Where the word "This" shows up in the entries below, please copy the whole line.

─── SOURCE RECORDS ───

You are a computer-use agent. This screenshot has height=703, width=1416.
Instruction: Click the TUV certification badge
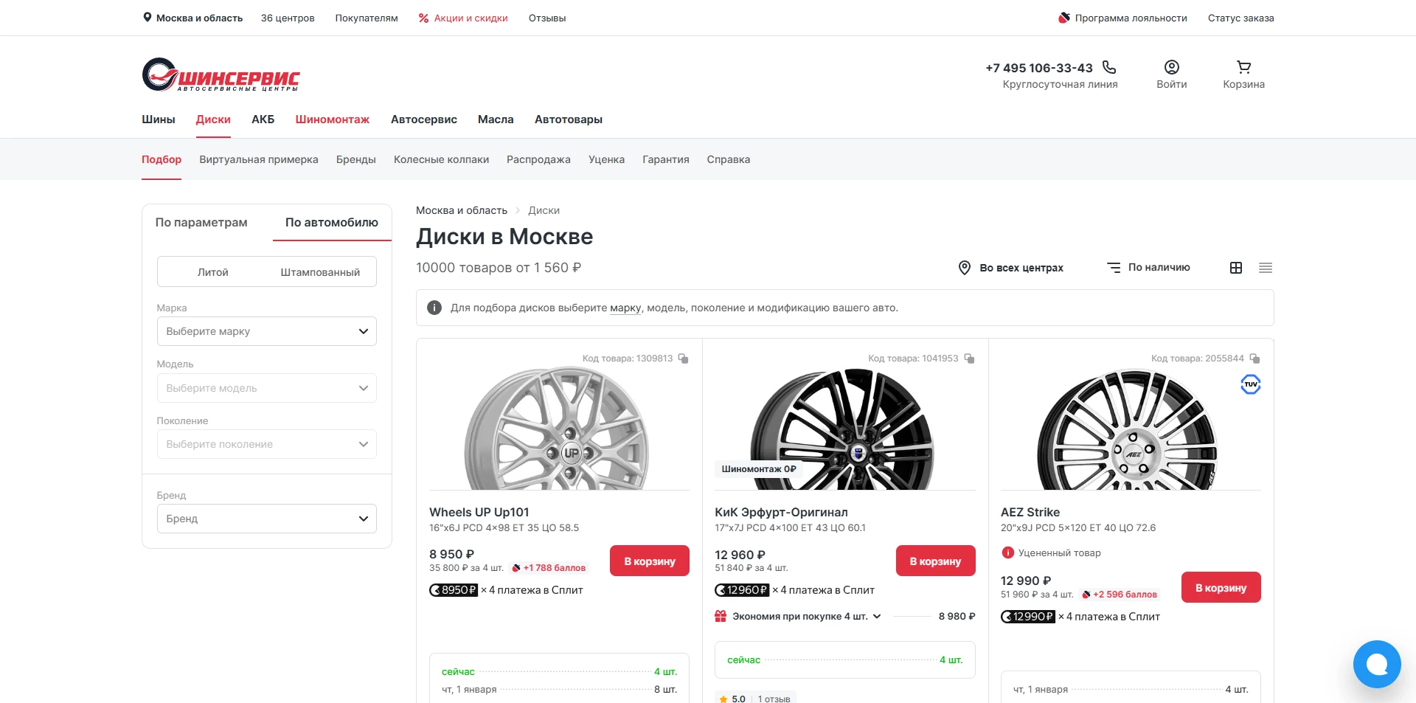click(1251, 384)

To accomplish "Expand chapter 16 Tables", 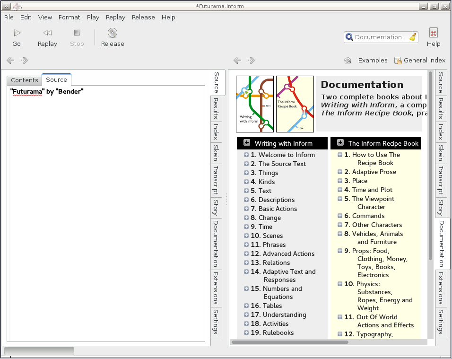I will click(x=246, y=306).
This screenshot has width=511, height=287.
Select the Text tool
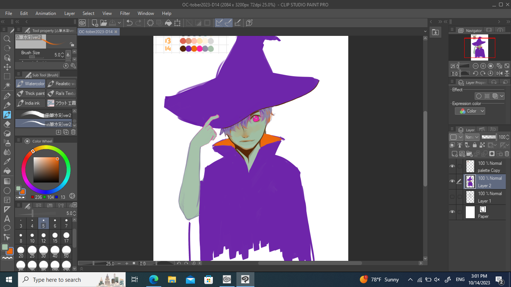7,219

───

SOLUTION
You are a computer-use agent. This screenshot has height=703, width=1416.
This screenshot has width=511, height=287.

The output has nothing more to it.